Holy Hannah this has been a roller coaster of a week.
We sold our minivan.
Saying good bye is hard. That minivan hosted A LOT of our collective history as a family. I’m not one to get sentimental about objects but this van is woven into the fiber of my strongest memories over the last 10 years.
We brought our daughter home from the hospital in it.
I brought my mom to all her cancer treatments in it and eventually drove my father to make her funeral arrangements in it.
I waited hundreds of hours at sports fields in it.
Hauled countless numbers of children in it.
And on and on the memories flow…
There have been so many moments when I have felt alone but Bessie (my minivan) was always there. She has been my partner-in-crime through 10 years of balancing work + motherhood.
As I hoisted myself into our new pickup truck, I looked around and thought “You are not mine.” I know eventually this tough fellow will grow on me but it will take some time. We’ve moved out of the stage of little children and sick parents and now we can be the neighbor-that-helps-haul-furniture (or whatever else people with pickup trucks do.)
Matt needed the pickup truck for work so this “trade up” wasn’t an option. Our lives are moving forward in new directions. Some of them I understand, some have yet to be revealed.
This space between “what was” and “what is to be” is always a little unnerving. It is the death-rebirth cycle.
It’s happening in my business, as well, which may be why I feel so unnerved by the sale of Bessie. She was comfortable. My old business model was comfortable. But the Divine is calling us forth into something new.
I feel the excitement of the future but at the same time, letting go of what is “known” and “safe” feels so freakin hard.
I’ll be sharing more about that when I make my big announcement on Friday at the Year End Retreat.
I know for some people putting on live events is scary and overwhelming. Live events are where I feel most safe, so that is where I will tell this new story first.
I’m so grateful for each person that registered for the retreat because I love them all so much. If you are one of those people – I’m serious – I’m so glad you are going to be in the room on Friday!!! I mentioned a few weeks ago that I was amazed by the distances people were traveling to come to this event. I concluded the Divine must have something up Her sleeve to magnetize so many from so far away.
I’m not exactly sure what She has up her sleeve but as I stand here just a few days away from this event, I know in part the Divine has sent each attendee to be a part of the unfolding of this new story.
This is the best part of the rollercoaster – the knowing that something crazy good/exciting is coming but you aren’t quite there yet! That anticipation is one of the gifts of being human. Let’s enjoy the rollercoaster together!
In love and light,
P.S. If you were thinking of attending the Year End Retreat but saw that it was sold out, we were able to add a few more tables to the room. There are three tickets left, so feel free to grab yours here.
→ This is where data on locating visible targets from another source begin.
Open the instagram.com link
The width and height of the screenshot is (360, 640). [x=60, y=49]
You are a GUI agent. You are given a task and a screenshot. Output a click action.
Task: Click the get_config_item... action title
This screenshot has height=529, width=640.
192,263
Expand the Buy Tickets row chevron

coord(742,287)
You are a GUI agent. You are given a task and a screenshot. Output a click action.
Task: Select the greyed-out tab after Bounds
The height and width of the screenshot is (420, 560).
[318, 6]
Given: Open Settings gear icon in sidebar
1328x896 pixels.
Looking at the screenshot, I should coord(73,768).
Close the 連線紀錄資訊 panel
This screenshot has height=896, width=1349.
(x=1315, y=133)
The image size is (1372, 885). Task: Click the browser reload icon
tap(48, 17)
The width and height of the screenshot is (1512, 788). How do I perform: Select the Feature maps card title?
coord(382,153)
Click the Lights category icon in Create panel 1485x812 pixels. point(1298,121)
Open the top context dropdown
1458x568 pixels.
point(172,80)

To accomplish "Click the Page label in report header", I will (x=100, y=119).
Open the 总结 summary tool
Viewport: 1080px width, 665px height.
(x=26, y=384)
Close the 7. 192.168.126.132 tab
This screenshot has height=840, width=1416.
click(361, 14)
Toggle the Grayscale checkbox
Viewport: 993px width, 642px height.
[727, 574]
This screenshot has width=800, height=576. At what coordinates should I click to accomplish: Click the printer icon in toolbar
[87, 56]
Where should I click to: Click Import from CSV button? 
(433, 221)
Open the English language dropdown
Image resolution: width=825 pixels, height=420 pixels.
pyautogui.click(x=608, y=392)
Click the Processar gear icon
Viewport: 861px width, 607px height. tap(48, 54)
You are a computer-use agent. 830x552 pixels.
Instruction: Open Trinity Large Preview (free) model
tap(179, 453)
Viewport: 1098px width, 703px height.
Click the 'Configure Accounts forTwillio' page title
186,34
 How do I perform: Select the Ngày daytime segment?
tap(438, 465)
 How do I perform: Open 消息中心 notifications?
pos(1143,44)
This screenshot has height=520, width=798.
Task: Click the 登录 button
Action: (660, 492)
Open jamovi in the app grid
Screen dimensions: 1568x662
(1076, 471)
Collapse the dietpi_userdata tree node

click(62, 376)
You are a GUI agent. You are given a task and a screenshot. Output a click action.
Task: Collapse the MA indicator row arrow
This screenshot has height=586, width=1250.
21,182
P.P.S. If you are going through your own death/rebirth cycle yourself, know you are not alone. And if anyone makes fun of you for crying like a baby when you sell your minivan or watch a hallmark commercial or whatever your version of unmasked emotion is, send them my way. I’ll let them know that they need to be thanking you for having such a big freakin heart. We could use more oversized hearts in this world right now (IMHO) and I for one love how big you love.